[Rows from a screen grounding dataset]
* * *

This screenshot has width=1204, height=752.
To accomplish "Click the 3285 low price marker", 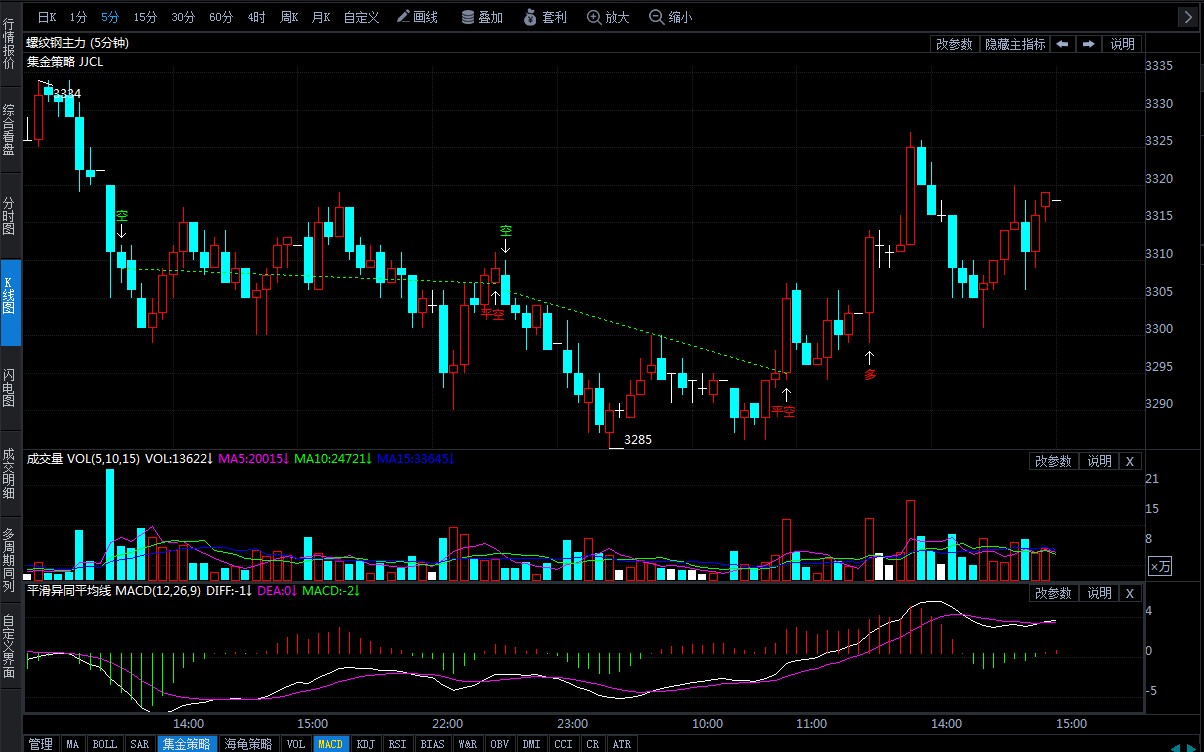I will tap(637, 439).
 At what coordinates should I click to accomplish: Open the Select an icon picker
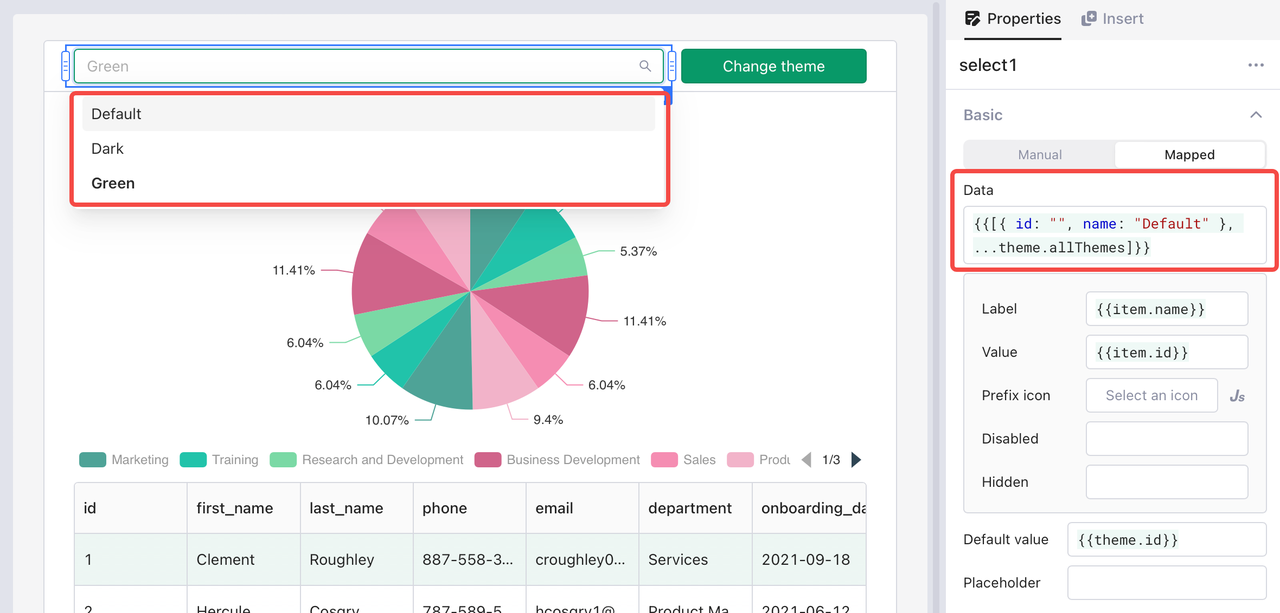tap(1152, 395)
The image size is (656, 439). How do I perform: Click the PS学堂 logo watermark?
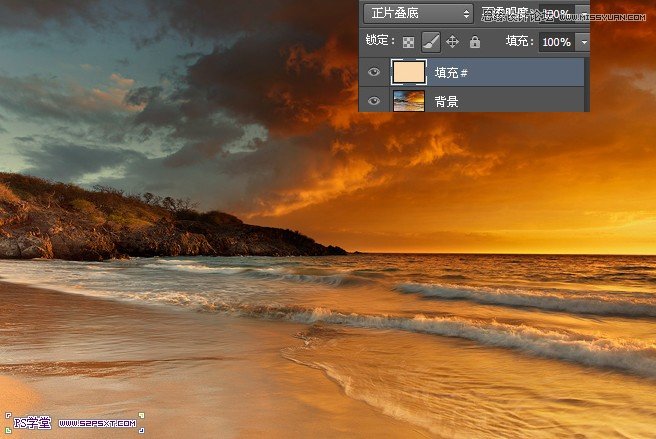pyautogui.click(x=28, y=422)
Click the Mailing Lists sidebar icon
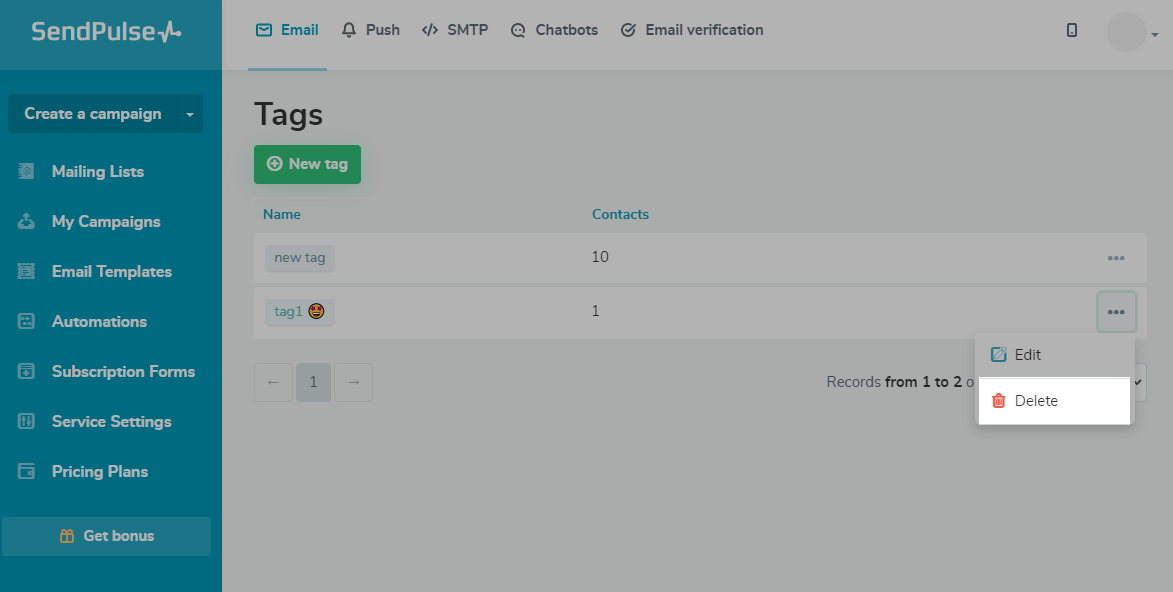Image resolution: width=1173 pixels, height=592 pixels. 27,172
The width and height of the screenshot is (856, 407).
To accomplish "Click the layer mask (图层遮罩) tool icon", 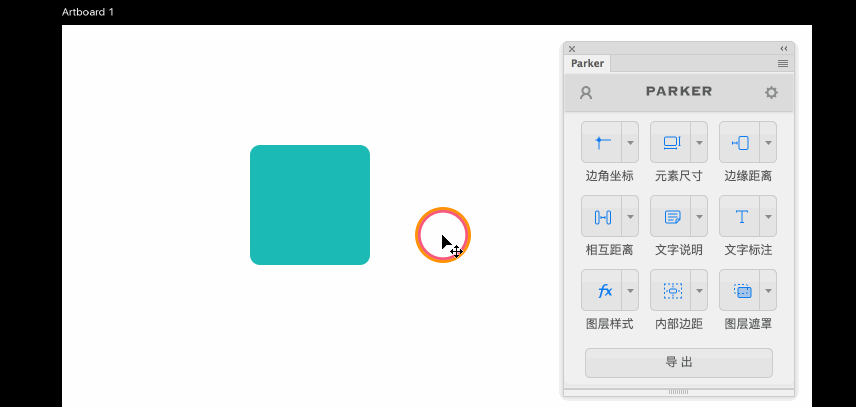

* * *

=== WHAT THE EXERCISE ASKS ===
Rewrite the rows from the line with "At what coordinates" through the end of the rows, substituting "screen capture" for "screenshot" and keeping everything else the same. Omit the pictures from your answer.

=== COMPLETED TASK ===
 At what coordinates should I click to accomplish: Open the Select an icon picker
tap(1152, 395)
The image size is (656, 439). How do I perform: Click the PS学堂 logo watermark?
pyautogui.click(x=28, y=422)
Click the Mailing Lists sidebar icon
Image resolution: width=1173 pixels, height=592 pixels. 27,172
The width and height of the screen capture is (856, 407).
To accomplish "Click the layer mask (图层遮罩) tool icon", 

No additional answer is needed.